Recommendations for Nigeria
1. Implement the Oronsaye Report:
• Merge or scrap redundant agencies to reduce governance costs and improve efficiency. This would free up resources for critical sectors like education and healthcare.
2. Strengthen Anti-Corruption Institutions:
• Grant full autonomy to the EFCC and ICPC, and ensure prosecution of high-profile cases without political interference.
3. Electoral Reforms:
• Introduce electronic voting and real-time result transmission to enhance transparency. Strengthen INEC’s independence to prevent manipulation.
4. Economic Diversification:
• Revive agriculture through subsidies and mechanization, and invest in manufacturing and tech to create jobs and reduce oil dependency.
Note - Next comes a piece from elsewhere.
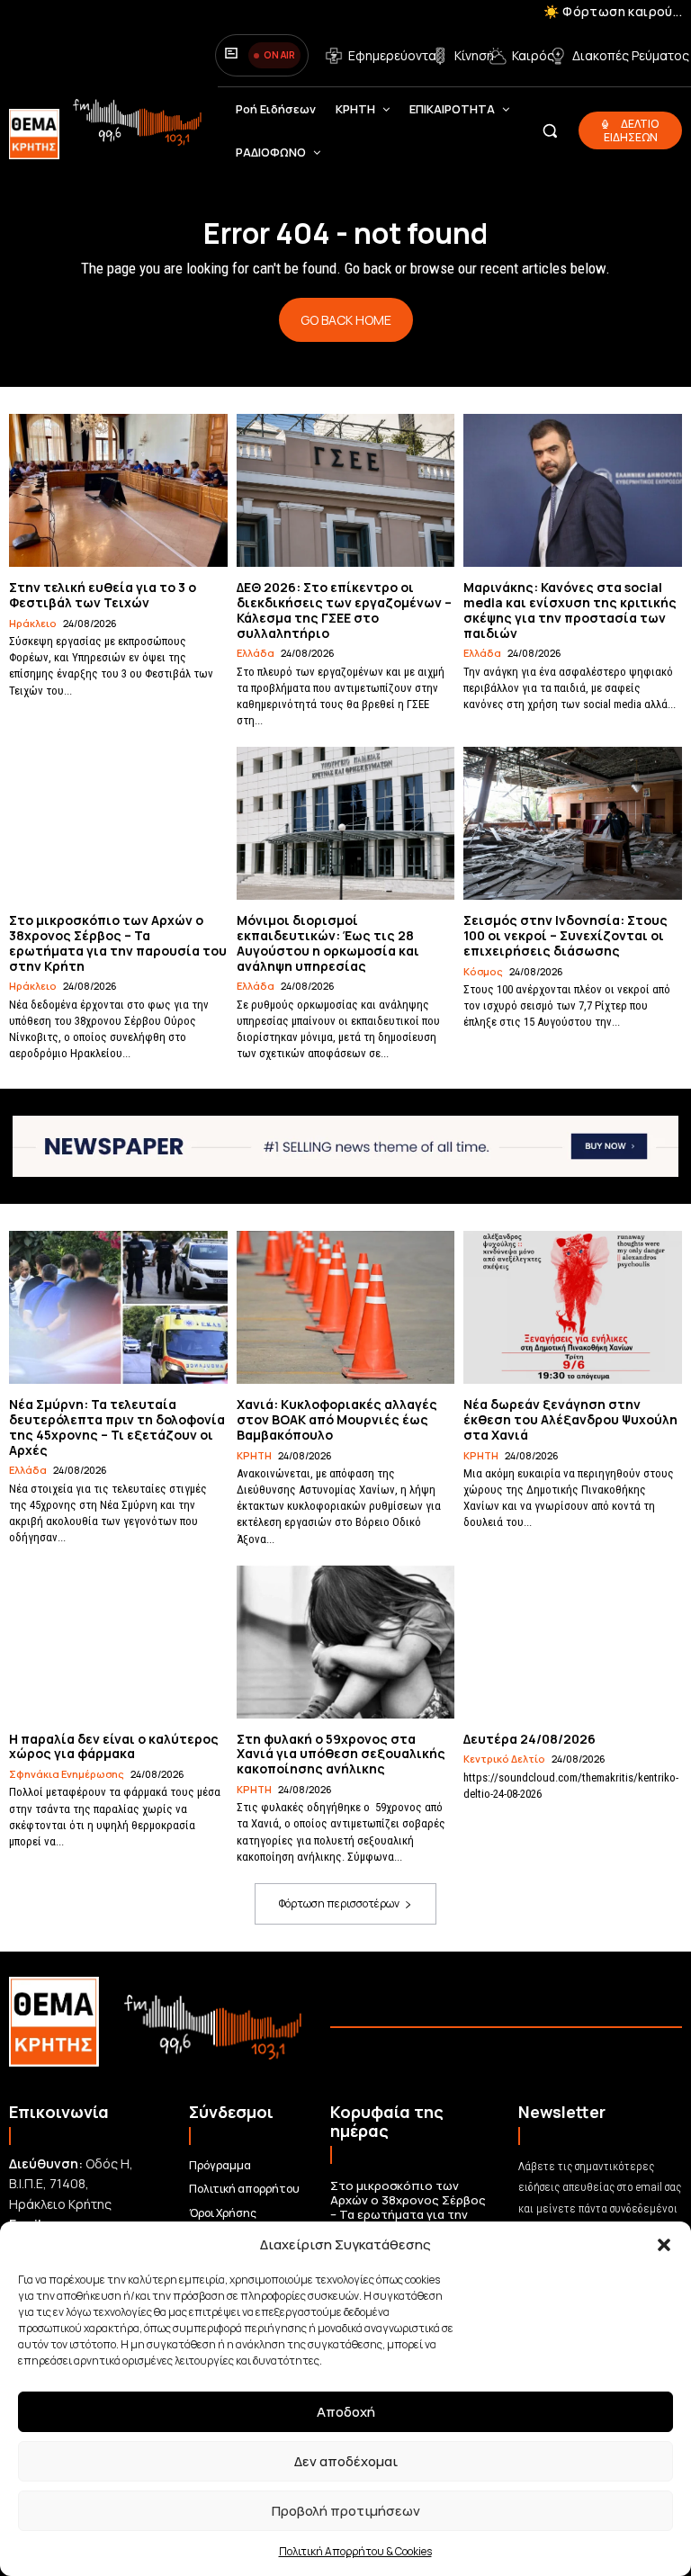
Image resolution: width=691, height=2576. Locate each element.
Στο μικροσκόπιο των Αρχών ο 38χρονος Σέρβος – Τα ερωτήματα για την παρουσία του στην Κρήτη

5. Infrastructure Development:
• Partner with private investors to improve power, transport, and digital infrastructure. Adopt South Africa’s public-private partnership model for energy projects.
6. Youth Empowerment:
• Expand access to quality education and vocational training. Create platforms for youth participation in governance, similar to Rwanda’s YouthConnekt.
7. Judicial Independence:
• Insulate the judiciary from political influence through transparent appointment processes and adequate funding.

Conclusion
Nigeria’s failure to achieve its developmental potential since independence is a story of missed opportunities, rooted in leadership failures, corruption, and systemic inefficiencies. In contrast, countries like Rwanda, Ghana, Mauritius, Seychelles, South Africa, Singapore, Malaysia, South Korea, the UAE, and Vietnam have demonstrated that good governance—characterized by visionary leadership, anti-corruption measures, and inclusive policies—can transform nations within decades. Nigeria’s youths, with their demographic advantage, hold the key to resetting the country’s trajectory. By demanding credible elections, holding leaders accountable, and actively participating in governance, they can ensure that Nigeria fulfills its promise as the true “Giant of Africa.” The time for change is now—Enough is Enough.